Where the data below begins, start duplicating lines exactly, and finish with the line containing "The height and width of the screenshot is (504, 1081)."; add nothing else. Leave the pictures out.

####################

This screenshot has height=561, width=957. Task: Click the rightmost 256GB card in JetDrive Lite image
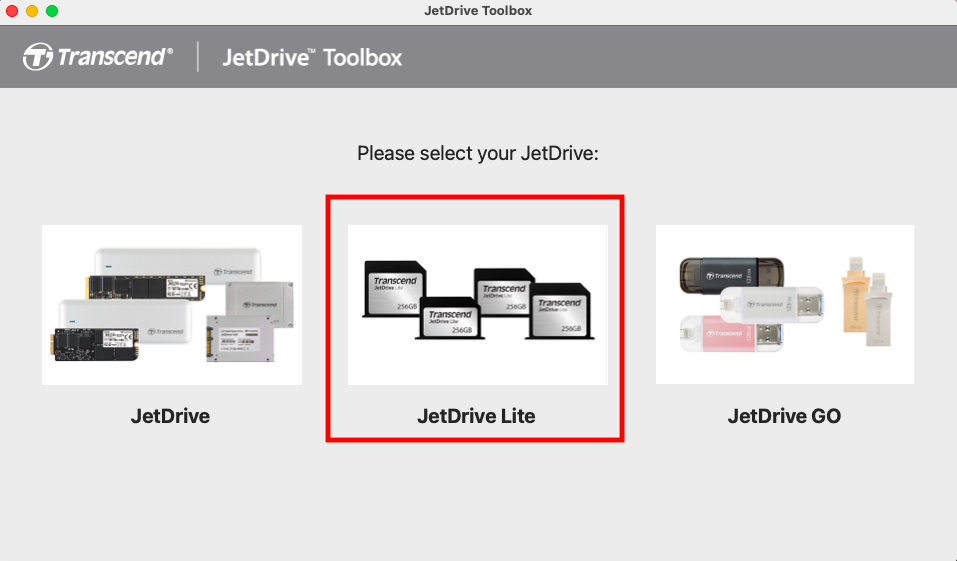click(560, 311)
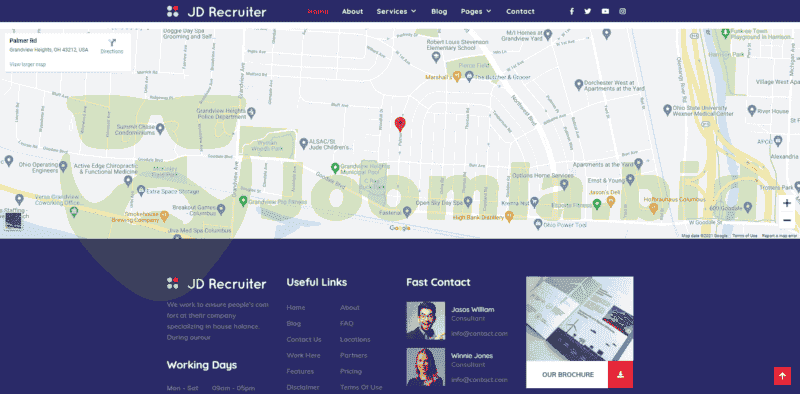800x394 pixels.
Task: Click the Directions icon on map card
Action: tap(112, 43)
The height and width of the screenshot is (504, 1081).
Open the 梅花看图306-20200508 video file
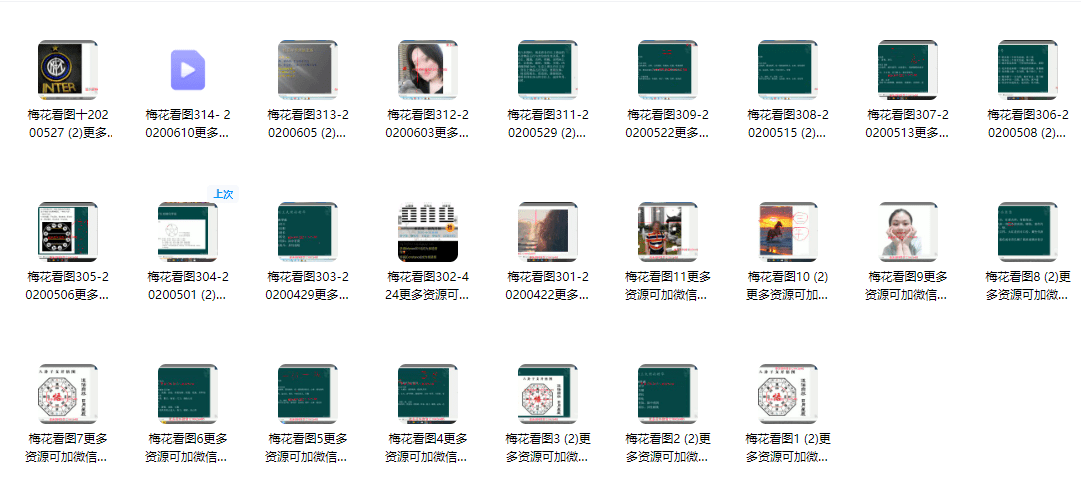click(x=1027, y=70)
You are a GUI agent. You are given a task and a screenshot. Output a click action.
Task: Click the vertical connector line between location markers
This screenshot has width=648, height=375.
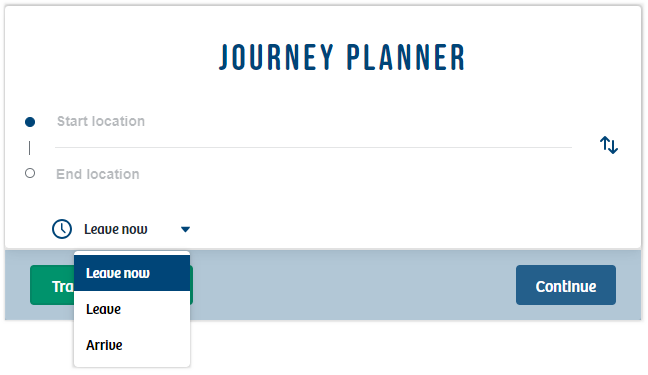[29, 148]
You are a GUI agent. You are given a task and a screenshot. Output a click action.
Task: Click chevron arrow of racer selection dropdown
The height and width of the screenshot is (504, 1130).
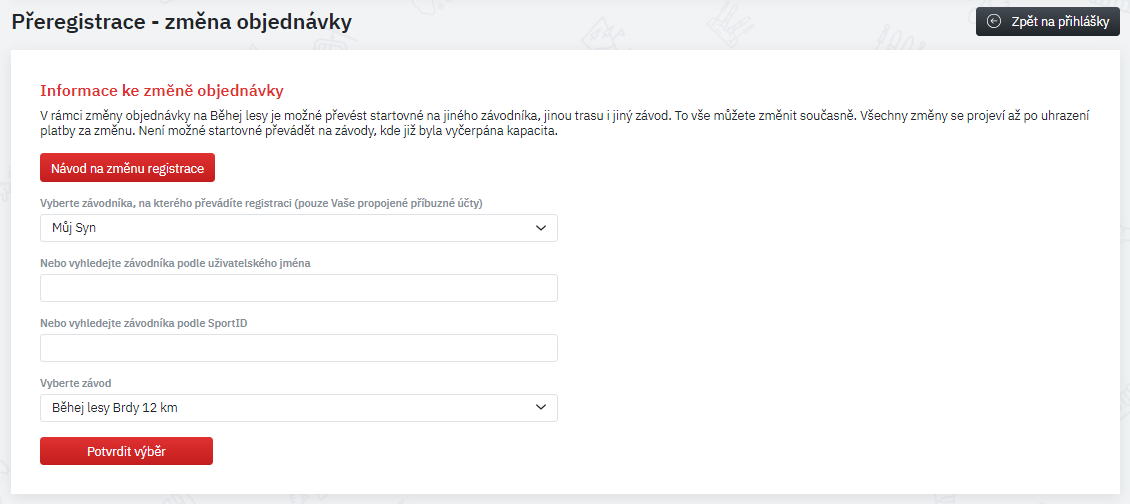[541, 228]
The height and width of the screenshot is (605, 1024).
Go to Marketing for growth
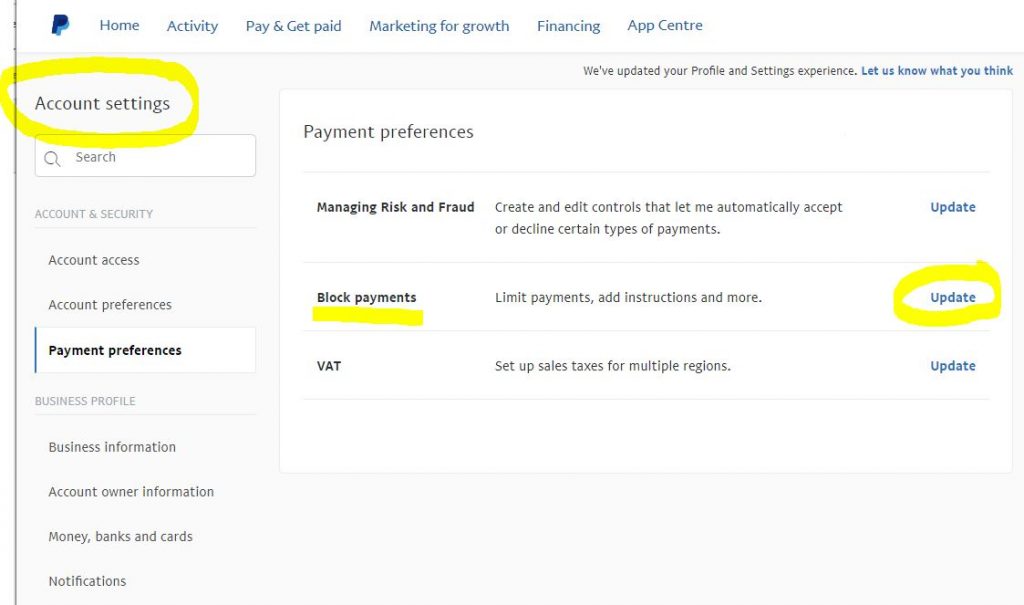[x=439, y=25]
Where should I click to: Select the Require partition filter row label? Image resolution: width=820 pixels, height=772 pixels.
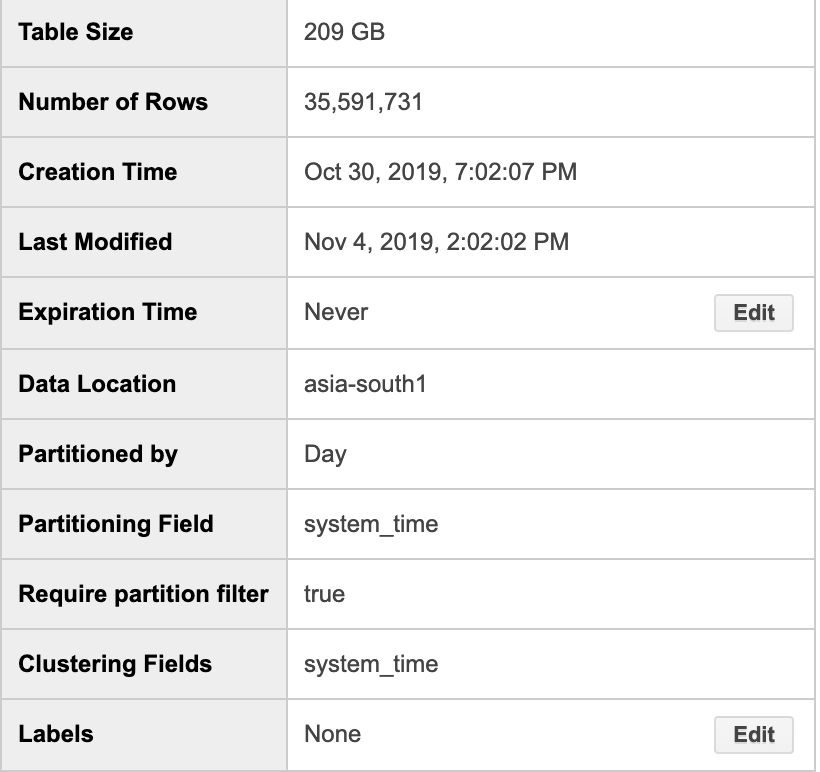143,594
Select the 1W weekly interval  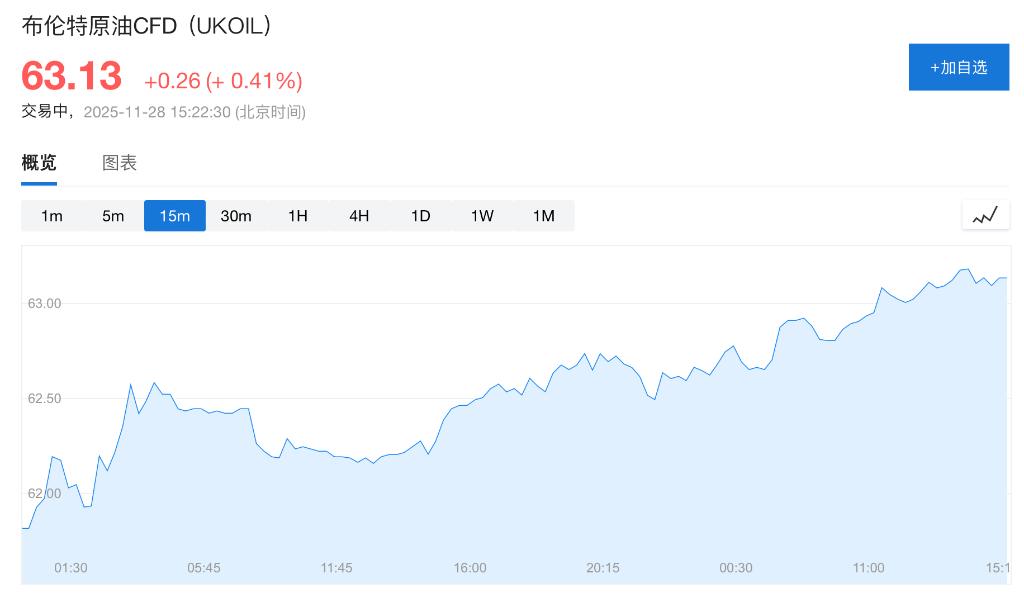pyautogui.click(x=482, y=216)
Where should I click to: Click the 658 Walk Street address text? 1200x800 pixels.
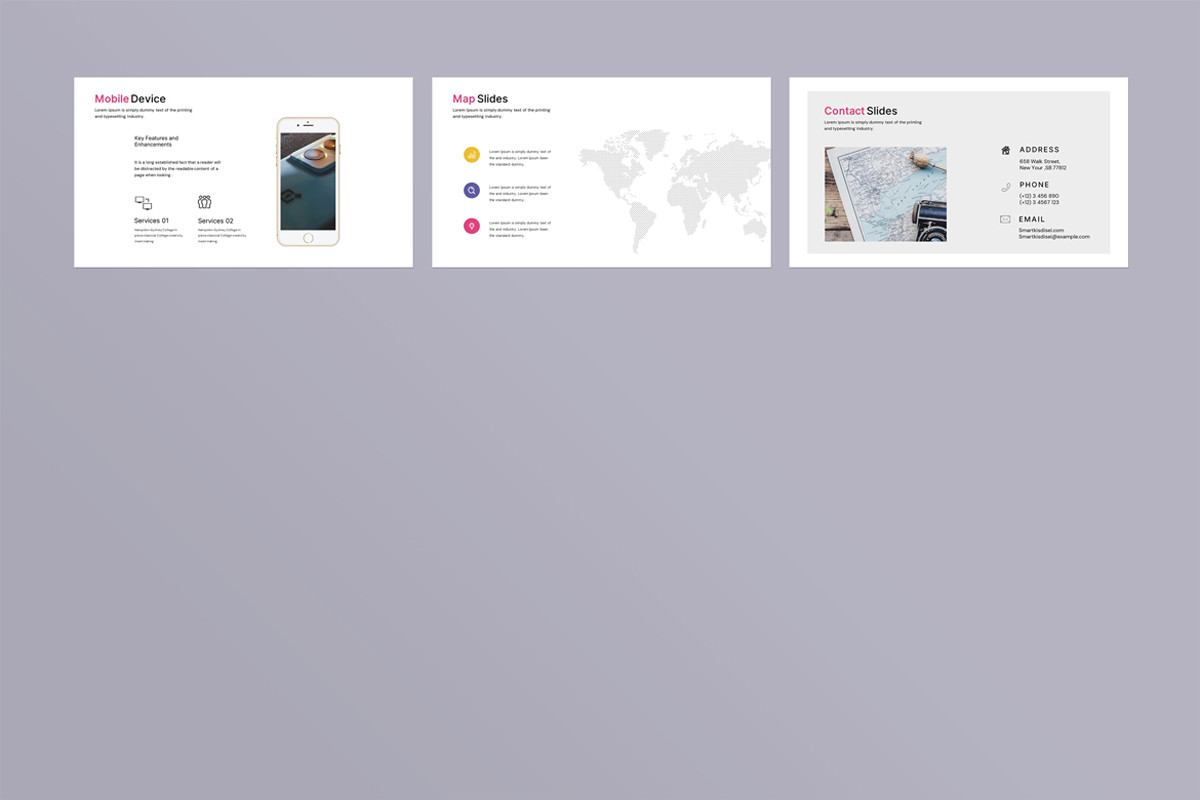coord(1041,162)
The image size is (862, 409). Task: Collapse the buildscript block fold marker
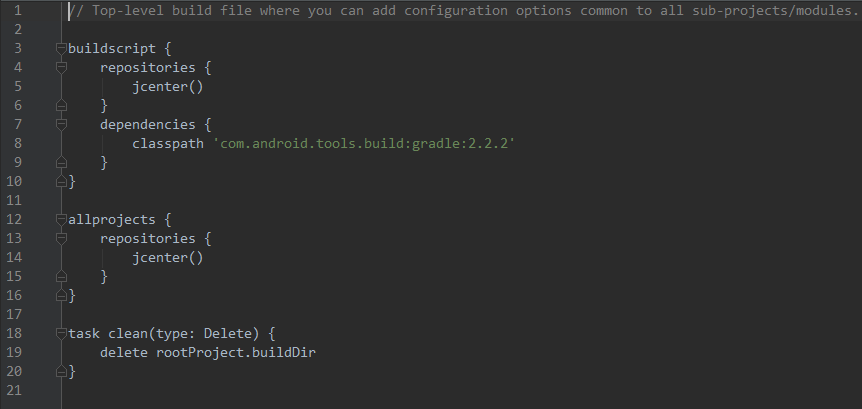[62, 49]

####################

Result of this task
This screenshot has height=561, width=957. Task: Click the rightmost 256GB card in JetDrive Lite image
click(560, 311)
800x394 pixels.
Task: Click the Directions icon on map card
Action: tap(112, 43)
The height and width of the screenshot is (504, 1081).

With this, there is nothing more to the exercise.